D & L Energy, Inc. v. Div. of Oil & Gas Resources Mgmt., Appeal No. 847 (Ohio Oil & Gas Comm’n June 2013). D & L Energy, Inc. (D&L) appealed an order of the Ohio Division of Oil and Gas Resources Management revoking saltwater injection well permits held by D&L, denying applications for new injection wells, ordering cessation of use of a temporary storage facility, and ordering disposal of all oilfield waste at the temporary facility within a specified timeframe. This order effectively terminated D&L’s oilfield waste disposal operations in Ohio. On appeal, the Ohio Oil and Gas Commission affirmed the order, finding that the Division chief had authority to revoke permits and that D&L’s participation in an illegal dumping incident in January 2013 was “so egregious” as to justify the draconian effects of the mandates in the Division chief’s order.

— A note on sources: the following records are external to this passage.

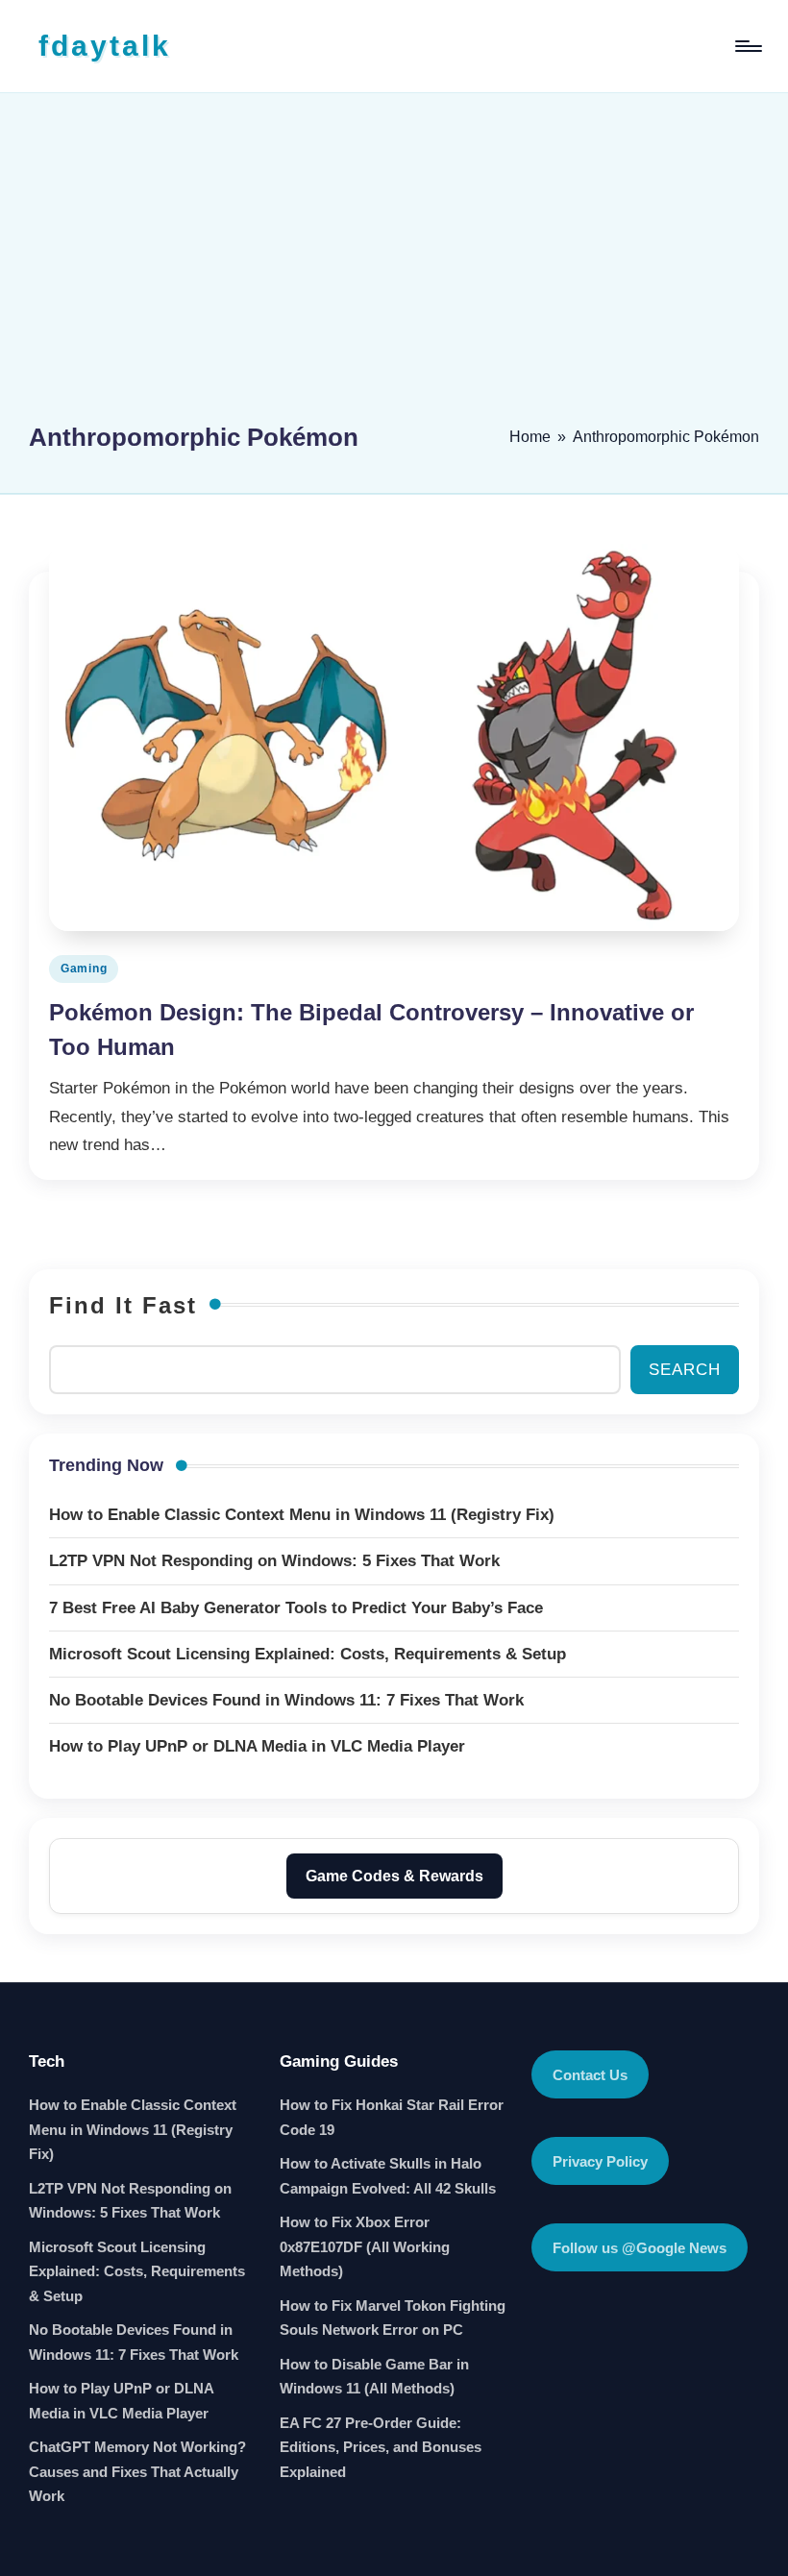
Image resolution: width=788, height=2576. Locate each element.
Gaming (84, 968)
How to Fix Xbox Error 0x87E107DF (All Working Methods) (365, 2246)
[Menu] (747, 46)
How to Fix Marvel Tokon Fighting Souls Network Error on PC (392, 2318)
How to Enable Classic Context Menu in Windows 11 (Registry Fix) (132, 2129)
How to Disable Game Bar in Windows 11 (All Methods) (374, 2376)
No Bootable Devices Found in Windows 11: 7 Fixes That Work (133, 2342)
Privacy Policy (600, 2161)
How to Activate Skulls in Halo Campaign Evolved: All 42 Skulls (388, 2175)
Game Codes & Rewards (394, 1876)
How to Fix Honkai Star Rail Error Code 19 (392, 2117)
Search (685, 1370)
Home (530, 437)
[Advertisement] (394, 266)
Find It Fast (123, 1305)
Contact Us (590, 2075)
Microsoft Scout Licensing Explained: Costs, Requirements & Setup (137, 2271)
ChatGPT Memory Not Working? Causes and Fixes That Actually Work (137, 2471)
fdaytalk (104, 45)
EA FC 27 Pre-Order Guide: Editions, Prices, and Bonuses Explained (380, 2447)
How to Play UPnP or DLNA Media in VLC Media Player (121, 2400)
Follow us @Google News (639, 2248)
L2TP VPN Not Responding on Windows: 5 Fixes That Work (130, 2200)
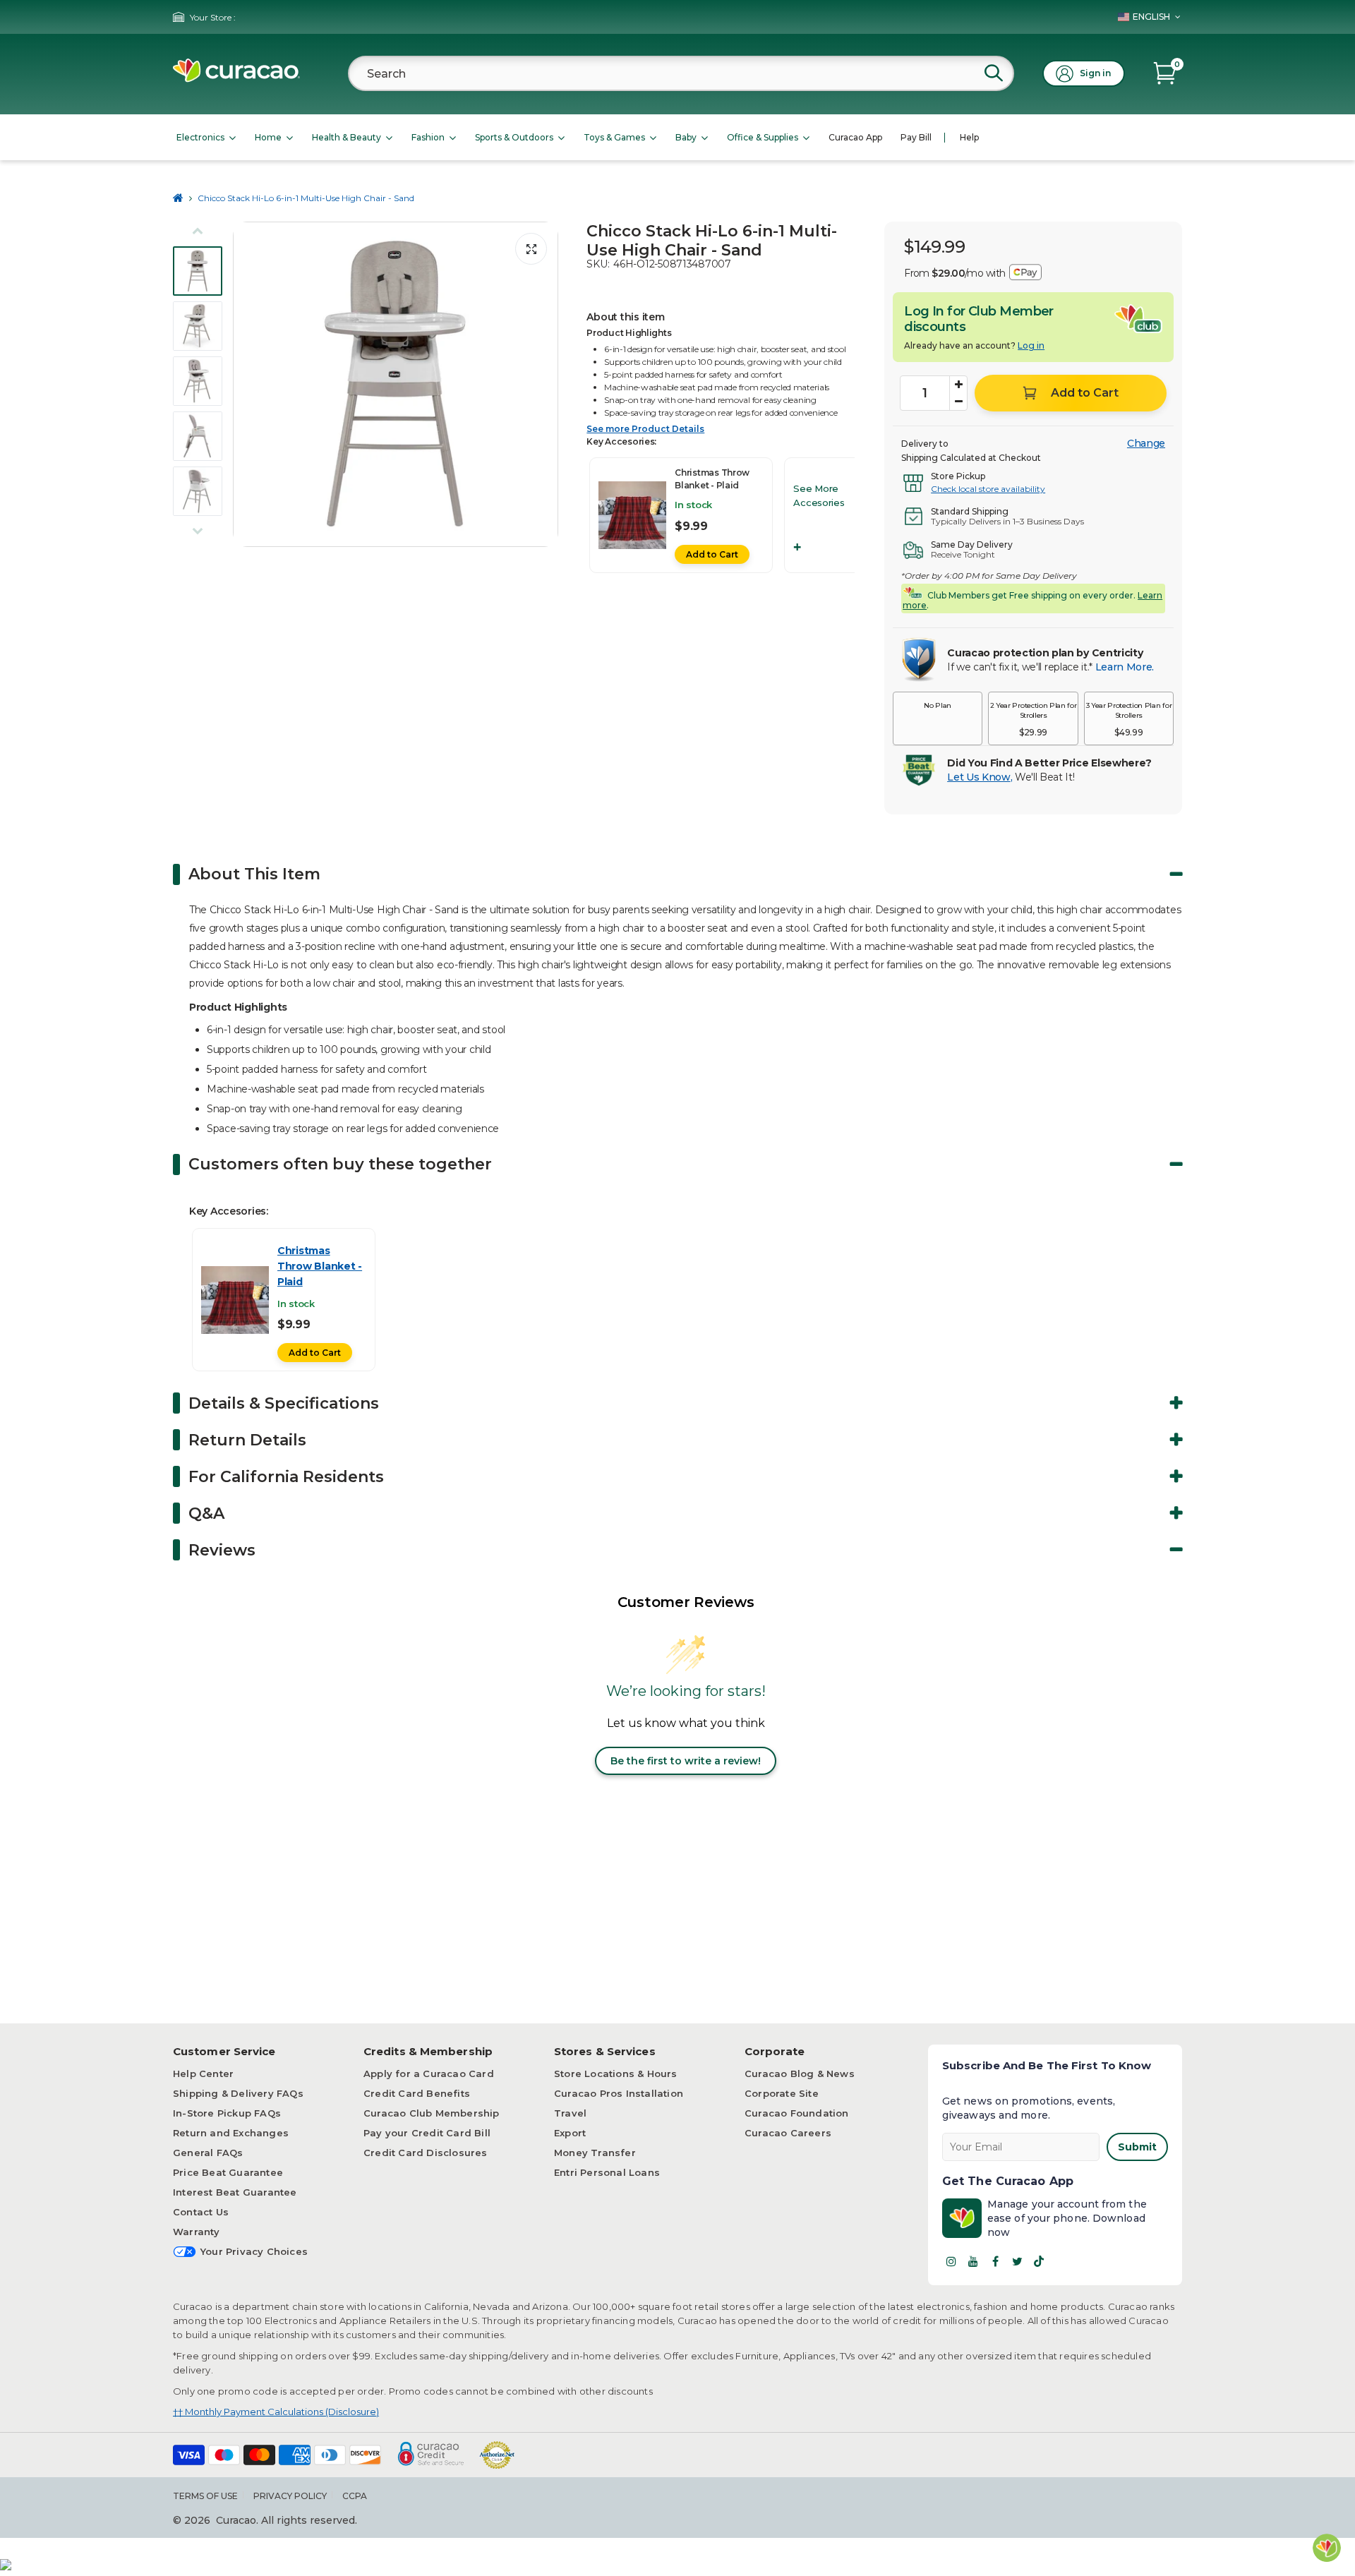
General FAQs (208, 2152)
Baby (686, 137)
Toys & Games (614, 137)
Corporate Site (782, 2093)
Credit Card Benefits (416, 2093)
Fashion (428, 137)
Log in (1031, 345)
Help (969, 137)
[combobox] (681, 73)
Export (570, 2132)
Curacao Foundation (797, 2113)
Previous (248, 385)
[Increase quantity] (958, 384)
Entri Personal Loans (607, 2172)
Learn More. (1124, 667)
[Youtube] (973, 2261)
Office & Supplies (762, 137)
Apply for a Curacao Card (428, 2073)
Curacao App (855, 137)
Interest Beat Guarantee (235, 2192)
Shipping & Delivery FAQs (238, 2093)
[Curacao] (236, 78)
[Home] (178, 198)
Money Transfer (595, 2152)
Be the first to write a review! (685, 1761)
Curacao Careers (788, 2132)
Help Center (203, 2073)
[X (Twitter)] (1017, 2261)
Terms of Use (205, 2496)
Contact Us (201, 2211)
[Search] (993, 73)
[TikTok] (1039, 2261)
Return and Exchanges (231, 2132)
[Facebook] (995, 2261)
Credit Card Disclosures (425, 2152)
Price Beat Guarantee (228, 2172)
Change (1146, 443)
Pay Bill (916, 137)
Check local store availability (988, 488)
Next (543, 385)
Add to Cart (712, 554)
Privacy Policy (290, 2496)
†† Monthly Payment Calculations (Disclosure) (276, 2411)
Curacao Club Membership (431, 2113)
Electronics (200, 137)
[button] (937, 718)
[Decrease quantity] (958, 401)
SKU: (598, 264)
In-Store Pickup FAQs (227, 2113)
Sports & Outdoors (514, 137)
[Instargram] (951, 2261)
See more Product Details (645, 428)
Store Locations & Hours (616, 2073)
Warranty (196, 2231)
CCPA (354, 2496)
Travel (570, 2113)
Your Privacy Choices (254, 2251)
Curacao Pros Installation (618, 2093)
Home (268, 137)
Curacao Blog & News (800, 2073)
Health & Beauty (346, 137)
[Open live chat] (1327, 2548)
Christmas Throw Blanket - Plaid (319, 1266)
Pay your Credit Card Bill (426, 2132)
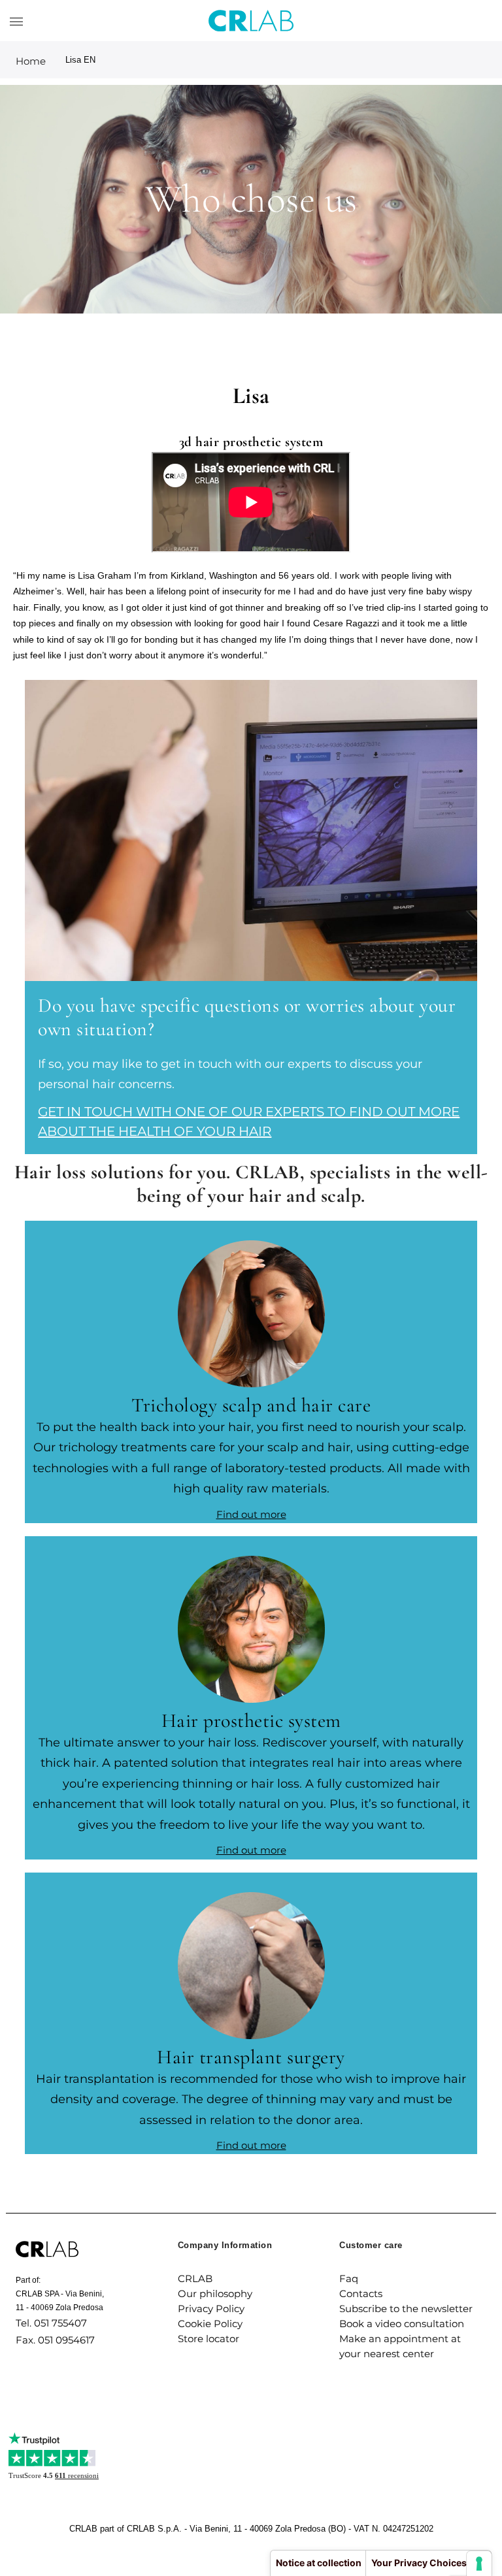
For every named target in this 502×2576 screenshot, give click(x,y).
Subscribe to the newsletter (406, 2308)
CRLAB (195, 2278)
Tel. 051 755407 (51, 2323)
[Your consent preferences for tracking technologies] (479, 2563)
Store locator (208, 2338)
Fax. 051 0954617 (55, 2340)
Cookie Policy (210, 2323)
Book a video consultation (401, 2323)
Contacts (360, 2293)
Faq (348, 2278)
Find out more (251, 1514)
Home (31, 61)
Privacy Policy (211, 2308)
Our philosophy (215, 2293)
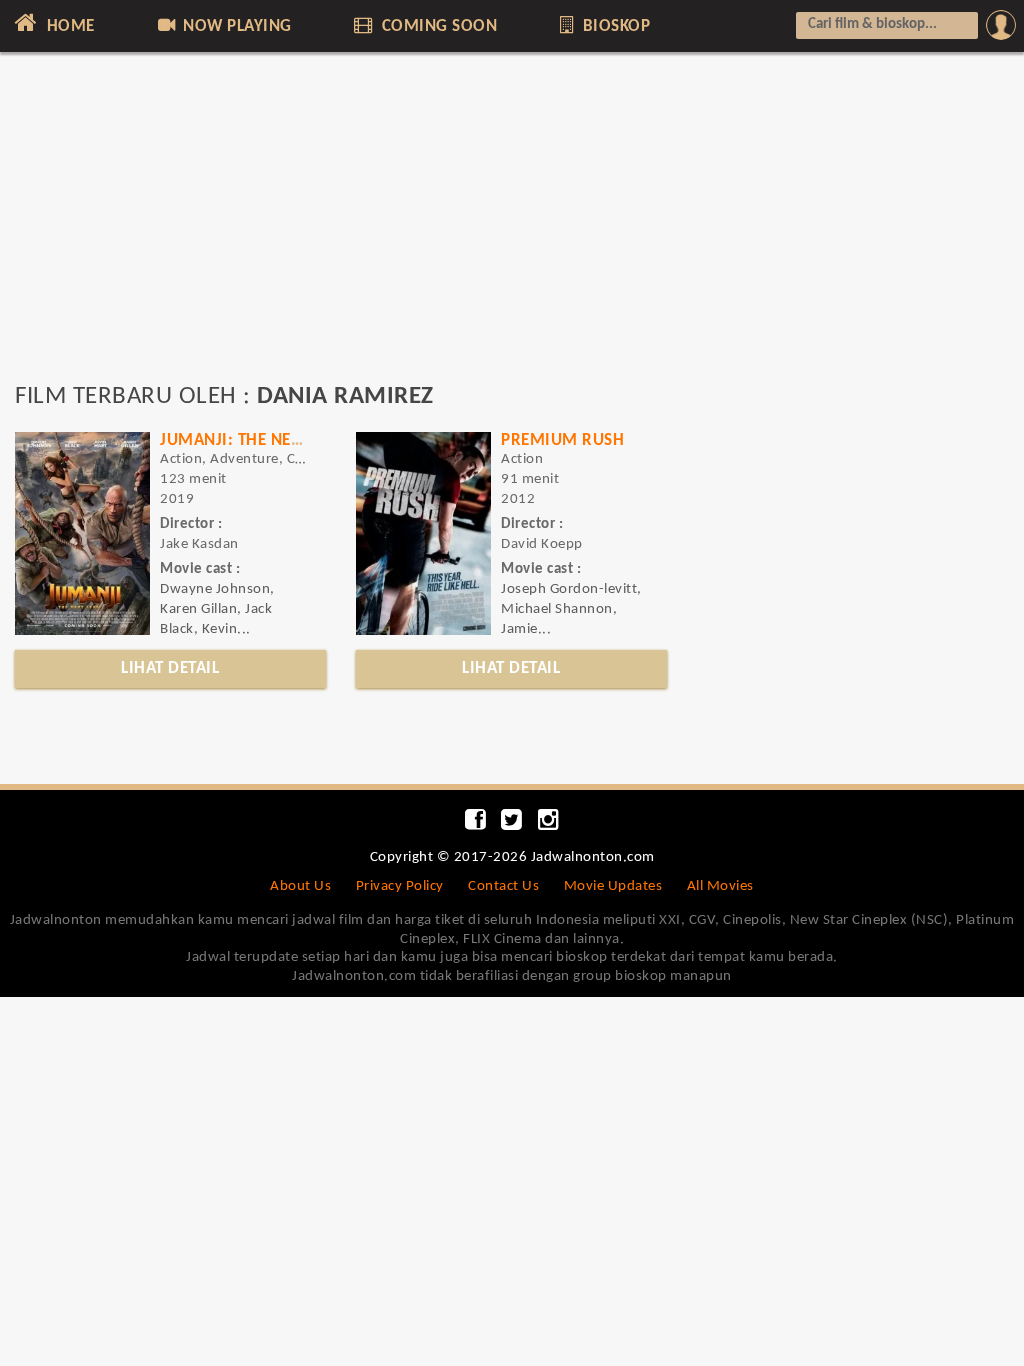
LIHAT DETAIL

Matter of Fluid Recovery Services, LLC, Docket No. CWA-03-2013-0051DN; Matter of Hart Resource Technologies, Inc., Docket No. CWA-03-2013-0049; Matter of Pennsylvania Brine Treatment, Inc., Docket No. CWA-03-2013-0050 (EPA Region III May 2013). EPA entered into consent agreements and final orders (CAFOs) with two companies that operated wastewater treatment facilities in western Pennsylvania and an administrative order for compliance on consent (AOCOC) with the two companies and a third company that was to become their successor in interest. The CAFOs and AOCOC settled alleged violations of National Pollutant Discharge Elimination System (NPDES) permits. The violations were associated with the treatment of wastewater produced by shale gas extraction activities. The AOCOC barred the wastewater treatment facilities operated by respondents from discharging wastewater from shale gas extraction activities until certain improvements had been made at the facilities and Water Quality Management permits and renewed or modified NPDES permits that specified more stringent discharge limitations had been obtained.

U.S. v. SG Interests I, Ltd., No. 12-cv-00395 (D. Colo. Dec. 12, 2012; Apr. 22, 2013). In a civil antitrust action, the U.S. alleged that Gunnison Energy Corporation (GEC) and SG Interests I, Ltd. and SG Interests VII, Ltd. (collectively, SGI) violated section 1 of the Sherman Act (15 U.S.C. § 1). In 2005, the companies—which acquired and developed gas leases in the Ragged Mountain Area in Colorado—entered into a memorandum of understanding that provided that only SGI would bid on certain leases offered by BLM and that if SGI won the auction it would assign a 50-percent interest to GEC at a cost. In December 2012, the district court rejected a settlement proffered by the parties as not in the public interest and denied a motion for entry of final judgment. The court found that it was inappropriate to combine settlement of the antitrust allegations with settlement of False Claims Act claims pending in a separate lawsuit. Moreover, the court cited the “unrepentant arrogance” of GEC in its response to public comments on the proposed settlement and found that it would not be in the public interest to permit a defendant “to leave its civil action in such a smirking, self-righteous attitude.” The court found no basis for saying that the settlement would deter defendants or other actors in the industry, noting that GEC had indicated that “joint bidding” was a common practice. In April 2013, the district court approved a settlement that did not involve the False Claims Act claims, which were settled separately. The court entered final judgment with respect to both SGI and GEC.